[Records on locating elements on screens]
-- BEGIN --

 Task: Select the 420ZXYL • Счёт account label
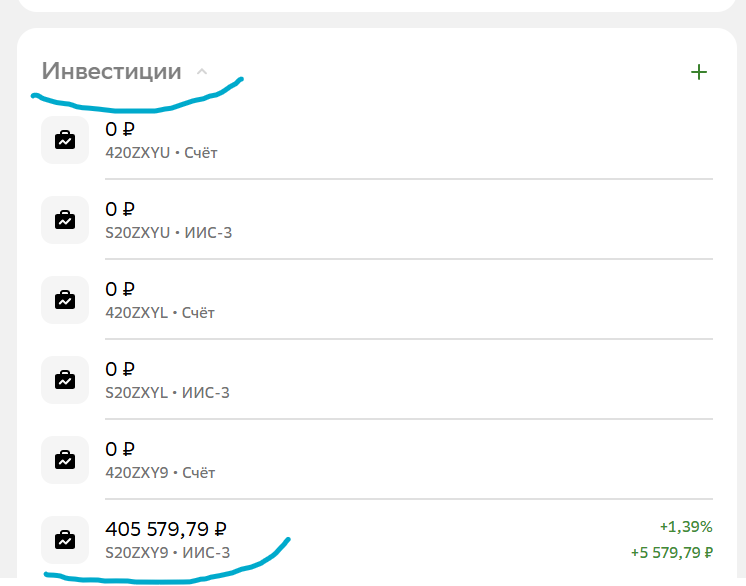click(160, 313)
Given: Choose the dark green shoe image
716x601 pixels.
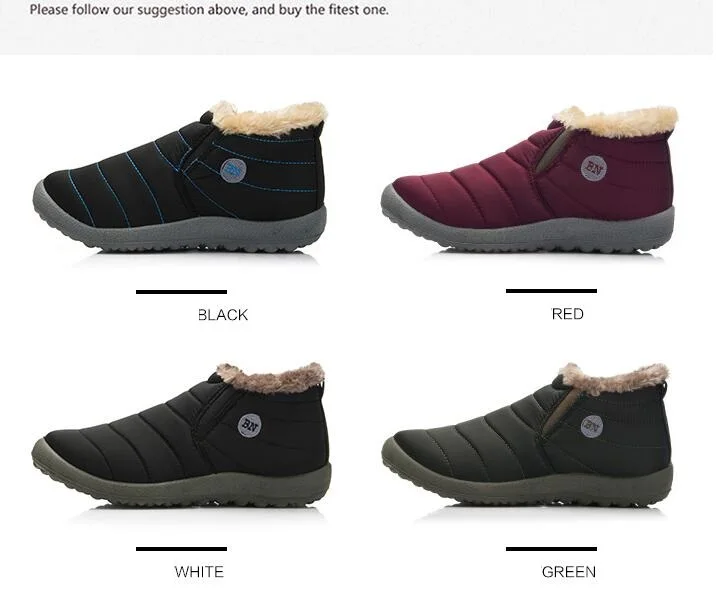Looking at the screenshot, I should point(527,435).
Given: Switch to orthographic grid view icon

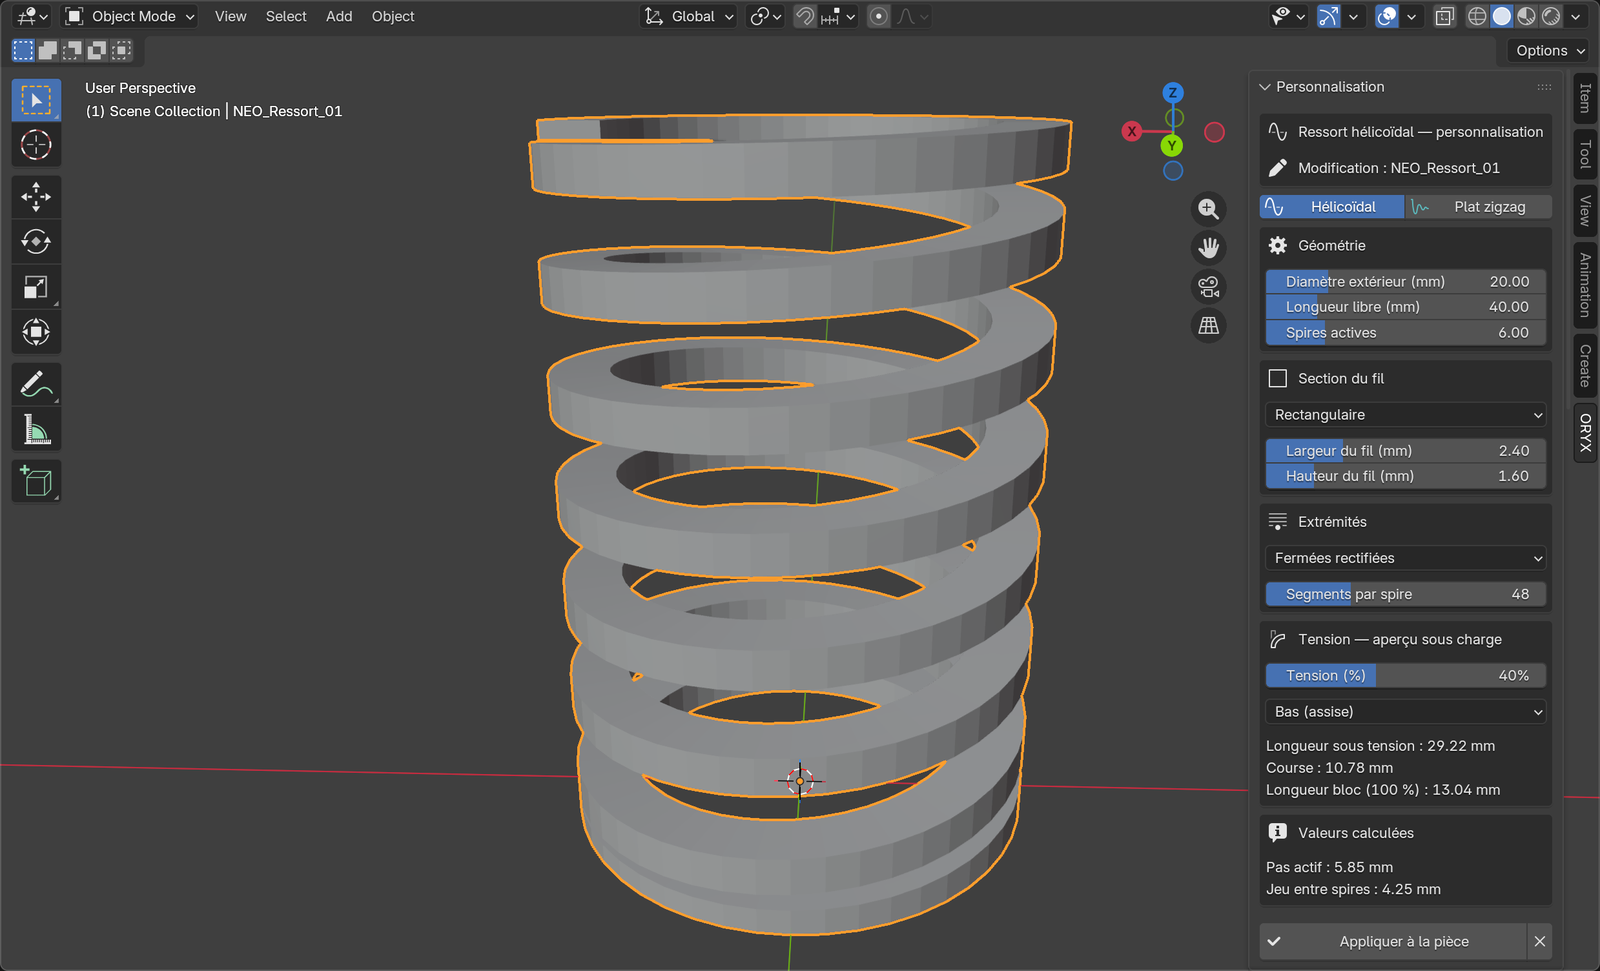Looking at the screenshot, I should coord(1209,326).
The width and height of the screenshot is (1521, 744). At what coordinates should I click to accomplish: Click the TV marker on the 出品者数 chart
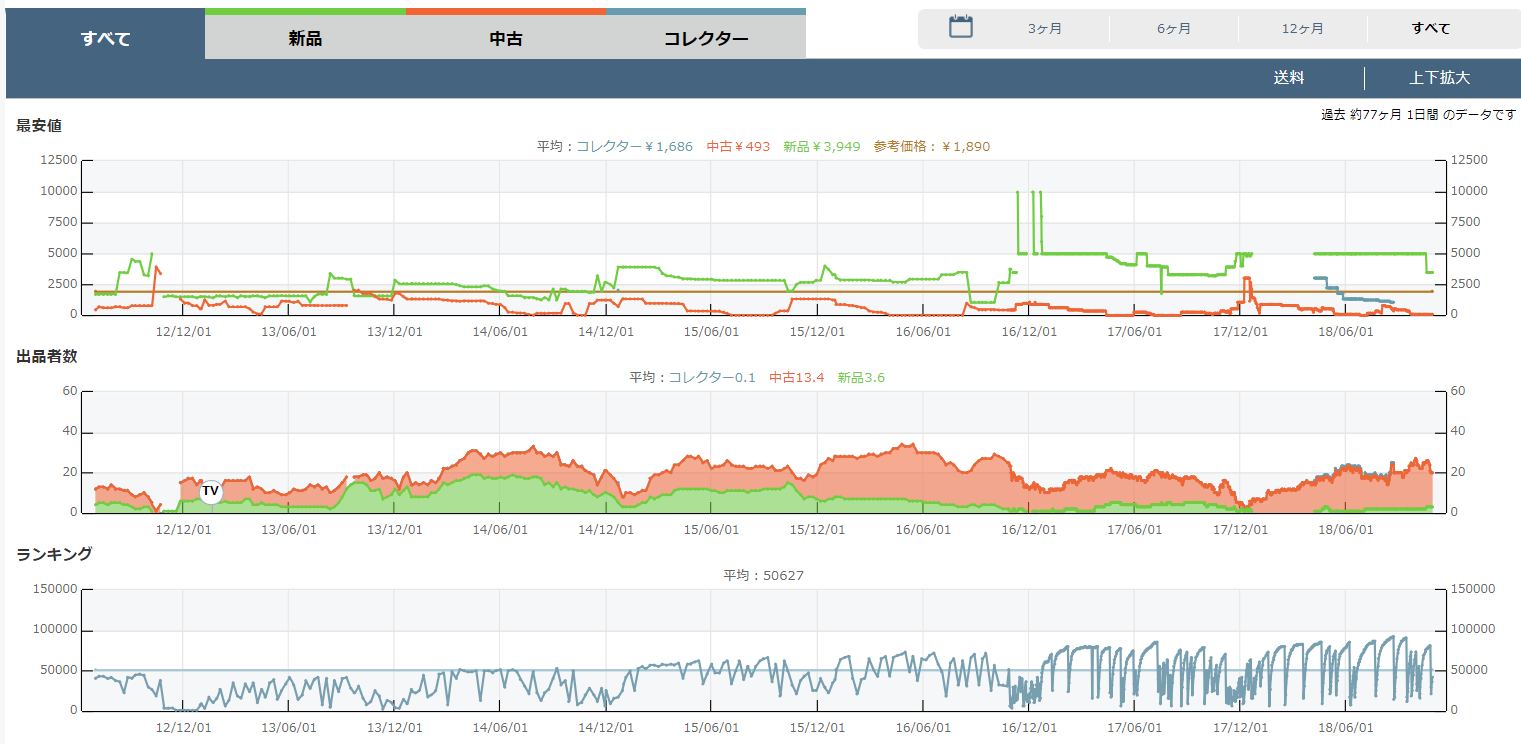click(x=210, y=491)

-- END --

_EXERCISE PROMPT_.
Report every line in the records above that contains the word "Given", copying each one in full.

_TASK OUTPUT_.
Given: Choose the dark green shoe image
Given: Switch to orthographic grid view icon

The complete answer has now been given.